Tuesday, September 5, 2017

Who am I and Who I am

I want to warn readers that this blog will be slightly philosophical in nature. This question is something I wanted to blog about after watching Mayim Bialik's videos and what it means for me now in this stage of my life.  These are common questions we wonder about from time to time, especially as young adults. Who am I? Where will I go to school, graduate school, work? What am I doing with my life? Will I fit in? Will I get married... etc. the list goes on and on.  

In several videos by Mayim Bialik, she talks about never fitting in and being a geeky mom.  NOW... this was surprising to me because she is super amazing to me. Especially since there are many people out there that are doing well in life but still feel like they aren't good enough or they don't fit in... She is an actress, got her Ph.D. in neuroscience, and is very adamant about what she stands for.  She is confident about herself/life, dresses modestly in public, and sticks to her morals/values, which I can only imagine as being difficult in Hollywood. 
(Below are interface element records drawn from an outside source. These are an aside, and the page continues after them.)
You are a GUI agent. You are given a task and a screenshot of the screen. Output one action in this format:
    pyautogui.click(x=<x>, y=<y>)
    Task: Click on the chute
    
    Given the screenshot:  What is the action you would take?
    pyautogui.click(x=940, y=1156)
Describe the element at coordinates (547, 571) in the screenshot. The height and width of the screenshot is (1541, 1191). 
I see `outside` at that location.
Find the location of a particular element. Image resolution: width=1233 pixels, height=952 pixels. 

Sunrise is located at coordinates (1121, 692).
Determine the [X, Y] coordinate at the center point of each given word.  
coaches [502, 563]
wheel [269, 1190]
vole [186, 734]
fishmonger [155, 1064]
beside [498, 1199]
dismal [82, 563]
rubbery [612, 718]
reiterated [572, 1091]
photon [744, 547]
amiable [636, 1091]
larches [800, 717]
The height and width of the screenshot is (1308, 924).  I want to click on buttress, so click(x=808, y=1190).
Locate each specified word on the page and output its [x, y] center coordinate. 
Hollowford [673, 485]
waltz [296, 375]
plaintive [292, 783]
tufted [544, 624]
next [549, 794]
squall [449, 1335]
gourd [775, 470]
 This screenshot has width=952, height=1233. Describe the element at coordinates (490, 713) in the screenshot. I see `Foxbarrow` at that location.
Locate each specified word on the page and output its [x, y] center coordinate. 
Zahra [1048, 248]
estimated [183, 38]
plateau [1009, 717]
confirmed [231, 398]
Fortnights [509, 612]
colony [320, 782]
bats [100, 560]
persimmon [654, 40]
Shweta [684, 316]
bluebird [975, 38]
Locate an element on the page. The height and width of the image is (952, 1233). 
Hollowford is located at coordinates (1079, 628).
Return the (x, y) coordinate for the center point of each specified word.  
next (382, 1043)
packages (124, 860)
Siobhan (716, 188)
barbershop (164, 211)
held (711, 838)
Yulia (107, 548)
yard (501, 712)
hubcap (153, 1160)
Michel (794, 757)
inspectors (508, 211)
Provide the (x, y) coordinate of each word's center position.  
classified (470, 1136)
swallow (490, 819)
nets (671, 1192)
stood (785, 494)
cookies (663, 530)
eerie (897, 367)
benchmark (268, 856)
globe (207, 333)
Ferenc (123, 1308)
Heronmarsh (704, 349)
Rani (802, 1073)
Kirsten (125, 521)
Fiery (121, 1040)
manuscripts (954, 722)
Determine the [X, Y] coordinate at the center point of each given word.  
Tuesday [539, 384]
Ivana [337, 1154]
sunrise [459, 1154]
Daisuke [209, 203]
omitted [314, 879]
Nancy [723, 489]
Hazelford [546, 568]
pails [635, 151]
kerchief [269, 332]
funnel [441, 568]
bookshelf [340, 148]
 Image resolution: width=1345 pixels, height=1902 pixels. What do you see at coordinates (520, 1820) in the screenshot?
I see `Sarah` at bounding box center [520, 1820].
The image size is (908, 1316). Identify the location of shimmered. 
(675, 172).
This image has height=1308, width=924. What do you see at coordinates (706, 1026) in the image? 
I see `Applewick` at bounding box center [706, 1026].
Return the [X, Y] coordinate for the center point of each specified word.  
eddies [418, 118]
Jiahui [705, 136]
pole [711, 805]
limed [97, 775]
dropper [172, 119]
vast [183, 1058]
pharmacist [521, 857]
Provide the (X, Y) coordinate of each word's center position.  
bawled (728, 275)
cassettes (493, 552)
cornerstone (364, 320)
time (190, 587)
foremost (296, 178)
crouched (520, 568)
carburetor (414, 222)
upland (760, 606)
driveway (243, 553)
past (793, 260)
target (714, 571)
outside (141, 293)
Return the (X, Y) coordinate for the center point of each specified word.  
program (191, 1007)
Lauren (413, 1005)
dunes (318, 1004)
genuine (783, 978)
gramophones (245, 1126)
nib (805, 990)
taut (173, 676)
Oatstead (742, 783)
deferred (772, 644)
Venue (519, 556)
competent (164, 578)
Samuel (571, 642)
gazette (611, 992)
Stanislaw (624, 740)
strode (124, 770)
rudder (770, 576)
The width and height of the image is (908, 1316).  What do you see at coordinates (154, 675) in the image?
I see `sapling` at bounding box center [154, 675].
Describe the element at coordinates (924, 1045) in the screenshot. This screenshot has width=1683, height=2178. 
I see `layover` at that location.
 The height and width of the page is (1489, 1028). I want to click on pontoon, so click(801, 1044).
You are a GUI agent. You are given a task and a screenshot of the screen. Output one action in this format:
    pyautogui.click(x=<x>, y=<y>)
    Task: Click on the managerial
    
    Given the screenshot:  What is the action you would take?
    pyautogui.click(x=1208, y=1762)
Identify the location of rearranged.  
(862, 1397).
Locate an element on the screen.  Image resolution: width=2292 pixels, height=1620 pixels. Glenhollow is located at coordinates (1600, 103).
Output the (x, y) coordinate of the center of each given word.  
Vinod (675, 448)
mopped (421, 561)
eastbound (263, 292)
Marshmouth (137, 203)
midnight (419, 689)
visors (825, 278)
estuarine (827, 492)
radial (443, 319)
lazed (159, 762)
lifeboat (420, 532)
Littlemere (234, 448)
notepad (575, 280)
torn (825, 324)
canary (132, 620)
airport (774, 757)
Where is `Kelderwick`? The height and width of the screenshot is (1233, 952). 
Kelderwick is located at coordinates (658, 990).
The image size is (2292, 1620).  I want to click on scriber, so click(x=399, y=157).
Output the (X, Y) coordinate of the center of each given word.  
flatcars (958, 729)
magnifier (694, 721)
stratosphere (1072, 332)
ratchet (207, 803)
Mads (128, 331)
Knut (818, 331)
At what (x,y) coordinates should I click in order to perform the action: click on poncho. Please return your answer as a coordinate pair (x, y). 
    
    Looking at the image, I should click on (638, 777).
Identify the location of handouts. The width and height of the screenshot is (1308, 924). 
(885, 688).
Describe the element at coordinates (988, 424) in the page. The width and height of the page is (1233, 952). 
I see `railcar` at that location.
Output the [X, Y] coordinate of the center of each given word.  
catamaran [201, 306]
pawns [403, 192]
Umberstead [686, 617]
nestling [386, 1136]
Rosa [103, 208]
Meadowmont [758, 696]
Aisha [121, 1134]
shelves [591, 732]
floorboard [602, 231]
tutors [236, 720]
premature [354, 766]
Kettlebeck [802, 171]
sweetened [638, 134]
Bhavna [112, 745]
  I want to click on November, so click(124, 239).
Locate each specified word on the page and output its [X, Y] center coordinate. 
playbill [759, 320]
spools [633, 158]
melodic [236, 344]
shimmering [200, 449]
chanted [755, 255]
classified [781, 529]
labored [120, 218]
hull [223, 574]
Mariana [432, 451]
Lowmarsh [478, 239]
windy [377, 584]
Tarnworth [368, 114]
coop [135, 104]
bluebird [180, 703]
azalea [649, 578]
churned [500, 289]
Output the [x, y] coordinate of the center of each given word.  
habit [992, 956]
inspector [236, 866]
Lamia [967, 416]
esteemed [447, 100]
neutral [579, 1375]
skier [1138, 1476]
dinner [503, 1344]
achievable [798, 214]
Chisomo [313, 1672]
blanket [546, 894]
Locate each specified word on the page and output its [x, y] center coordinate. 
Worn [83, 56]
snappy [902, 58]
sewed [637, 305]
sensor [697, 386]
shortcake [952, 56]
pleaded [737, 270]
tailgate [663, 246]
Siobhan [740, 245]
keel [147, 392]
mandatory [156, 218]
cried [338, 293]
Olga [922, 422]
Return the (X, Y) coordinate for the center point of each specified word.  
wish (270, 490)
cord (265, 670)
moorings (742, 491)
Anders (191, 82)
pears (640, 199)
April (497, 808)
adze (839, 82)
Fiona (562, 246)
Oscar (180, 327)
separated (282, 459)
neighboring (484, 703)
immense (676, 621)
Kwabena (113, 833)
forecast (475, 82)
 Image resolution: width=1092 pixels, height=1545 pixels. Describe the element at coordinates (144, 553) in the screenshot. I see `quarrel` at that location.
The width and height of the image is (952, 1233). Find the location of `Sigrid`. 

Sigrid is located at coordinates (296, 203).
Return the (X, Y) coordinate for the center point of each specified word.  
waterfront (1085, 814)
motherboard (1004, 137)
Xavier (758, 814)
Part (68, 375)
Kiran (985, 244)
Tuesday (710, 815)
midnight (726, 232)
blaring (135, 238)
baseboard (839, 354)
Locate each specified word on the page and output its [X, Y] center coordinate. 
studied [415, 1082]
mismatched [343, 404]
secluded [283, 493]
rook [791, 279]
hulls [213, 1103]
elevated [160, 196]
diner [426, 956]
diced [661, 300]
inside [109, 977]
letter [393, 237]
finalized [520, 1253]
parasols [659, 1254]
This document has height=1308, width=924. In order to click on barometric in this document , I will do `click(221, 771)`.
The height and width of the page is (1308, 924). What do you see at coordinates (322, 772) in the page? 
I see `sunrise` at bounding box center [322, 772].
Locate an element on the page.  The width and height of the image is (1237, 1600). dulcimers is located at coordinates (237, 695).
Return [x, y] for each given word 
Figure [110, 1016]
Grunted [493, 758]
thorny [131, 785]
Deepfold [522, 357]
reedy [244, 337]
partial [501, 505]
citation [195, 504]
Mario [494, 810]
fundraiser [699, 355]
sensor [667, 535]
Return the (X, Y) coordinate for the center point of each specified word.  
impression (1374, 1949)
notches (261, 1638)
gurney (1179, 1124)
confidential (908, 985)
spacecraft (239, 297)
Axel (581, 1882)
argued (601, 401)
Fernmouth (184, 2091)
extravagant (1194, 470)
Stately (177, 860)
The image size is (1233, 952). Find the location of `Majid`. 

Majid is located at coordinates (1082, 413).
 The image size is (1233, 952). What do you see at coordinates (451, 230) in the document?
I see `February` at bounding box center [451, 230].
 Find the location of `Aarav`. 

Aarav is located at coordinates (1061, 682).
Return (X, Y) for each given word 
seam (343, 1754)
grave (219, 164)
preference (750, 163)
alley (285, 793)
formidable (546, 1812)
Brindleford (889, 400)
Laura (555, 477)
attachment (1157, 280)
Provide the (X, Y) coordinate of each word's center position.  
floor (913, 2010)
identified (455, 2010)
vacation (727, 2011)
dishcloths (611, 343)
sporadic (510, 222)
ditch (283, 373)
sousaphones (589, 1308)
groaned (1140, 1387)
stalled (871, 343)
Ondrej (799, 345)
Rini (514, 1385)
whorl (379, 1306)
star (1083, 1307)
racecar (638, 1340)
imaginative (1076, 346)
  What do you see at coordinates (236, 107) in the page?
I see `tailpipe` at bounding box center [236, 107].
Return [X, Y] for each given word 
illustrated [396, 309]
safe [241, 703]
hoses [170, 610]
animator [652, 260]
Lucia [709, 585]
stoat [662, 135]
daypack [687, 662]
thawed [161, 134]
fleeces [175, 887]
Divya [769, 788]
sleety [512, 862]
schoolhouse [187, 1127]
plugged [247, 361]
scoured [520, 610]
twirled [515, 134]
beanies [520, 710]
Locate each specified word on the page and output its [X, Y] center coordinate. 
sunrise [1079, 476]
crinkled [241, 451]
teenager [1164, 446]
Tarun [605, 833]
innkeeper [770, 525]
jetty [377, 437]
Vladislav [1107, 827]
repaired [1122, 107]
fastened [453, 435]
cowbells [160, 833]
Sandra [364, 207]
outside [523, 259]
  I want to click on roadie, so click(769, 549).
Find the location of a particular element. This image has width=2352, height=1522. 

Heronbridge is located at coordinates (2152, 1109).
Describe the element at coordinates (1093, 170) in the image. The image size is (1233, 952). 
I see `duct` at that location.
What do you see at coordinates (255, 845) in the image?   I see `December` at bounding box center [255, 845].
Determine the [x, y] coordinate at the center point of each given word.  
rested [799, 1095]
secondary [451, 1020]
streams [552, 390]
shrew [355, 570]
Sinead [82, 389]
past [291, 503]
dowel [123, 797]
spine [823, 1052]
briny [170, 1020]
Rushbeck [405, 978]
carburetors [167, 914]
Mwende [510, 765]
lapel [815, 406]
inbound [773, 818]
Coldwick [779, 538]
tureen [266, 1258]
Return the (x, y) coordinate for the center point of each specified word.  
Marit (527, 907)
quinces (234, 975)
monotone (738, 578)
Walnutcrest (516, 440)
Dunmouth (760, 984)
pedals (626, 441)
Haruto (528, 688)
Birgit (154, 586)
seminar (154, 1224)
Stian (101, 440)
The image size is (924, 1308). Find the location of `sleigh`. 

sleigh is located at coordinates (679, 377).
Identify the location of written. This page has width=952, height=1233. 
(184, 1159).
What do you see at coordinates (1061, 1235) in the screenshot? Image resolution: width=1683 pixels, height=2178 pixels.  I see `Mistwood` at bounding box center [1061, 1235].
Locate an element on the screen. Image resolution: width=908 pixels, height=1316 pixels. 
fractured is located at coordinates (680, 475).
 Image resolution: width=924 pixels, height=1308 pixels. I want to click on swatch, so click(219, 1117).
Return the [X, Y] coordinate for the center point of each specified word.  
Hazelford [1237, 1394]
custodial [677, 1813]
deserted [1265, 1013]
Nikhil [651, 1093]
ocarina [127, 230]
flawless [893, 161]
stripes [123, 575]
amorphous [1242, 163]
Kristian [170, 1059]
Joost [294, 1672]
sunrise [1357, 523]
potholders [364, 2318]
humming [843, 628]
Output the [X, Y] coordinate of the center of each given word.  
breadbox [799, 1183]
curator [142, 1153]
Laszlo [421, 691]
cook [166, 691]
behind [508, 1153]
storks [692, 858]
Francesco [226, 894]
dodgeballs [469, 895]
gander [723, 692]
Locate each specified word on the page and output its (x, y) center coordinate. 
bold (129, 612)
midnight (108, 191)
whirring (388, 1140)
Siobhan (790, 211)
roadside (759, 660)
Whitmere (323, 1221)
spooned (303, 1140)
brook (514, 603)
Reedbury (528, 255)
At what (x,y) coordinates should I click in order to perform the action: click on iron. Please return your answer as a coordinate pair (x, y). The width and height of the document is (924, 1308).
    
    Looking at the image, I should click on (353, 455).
Several months ago now, I moved to Connecticut after spending 20 years of my life in North Carolina and four and half years at a small college, where I felt the most comfortable... I felt like I lost part of my life - where there were people who understood my quirkiness, strengths, and likes/dislikes.  Yet - what I failed to realize was that I am still me.  My life has been influenced by so many people, from friends, church family, to mentors/professors. I still think about Dr. C showing me images of spiders and explaining the different species every time I go out with my camera or see a spider. I think about how taking creative writing in high school helped me realize my potential as a writer - even though I didn't want to for a while and how I am writing in my field now as a freelancer.  And also the influence of Dr. H as a mentor on my career path and how at times it seems like I am a bit like her (and so people say).  I think back to the day in Panera Bread when she asked me if I wanted to do research with her or making fun of her for studying mosquitoes and belly bacteria. And the list can go on and on... 

With this said, I am in the process of finding temporary jobs until I start graduate school and assistantship programs. It is easy to become discouraged and feels like I am not going in the right direction or feel "stuck" (a term I often use) sometimes. But with confidence is slowly building, I know who I am and where I am going - even if it doesn't seem clear at times. At the end of the day, I am glad that I have my four-year degree, have been able to have the opportunities research/intern/present, and am able to pursue a freelance job. I am strong, independent, compassionate, passionate, patient, creative, free-spirited, and active person.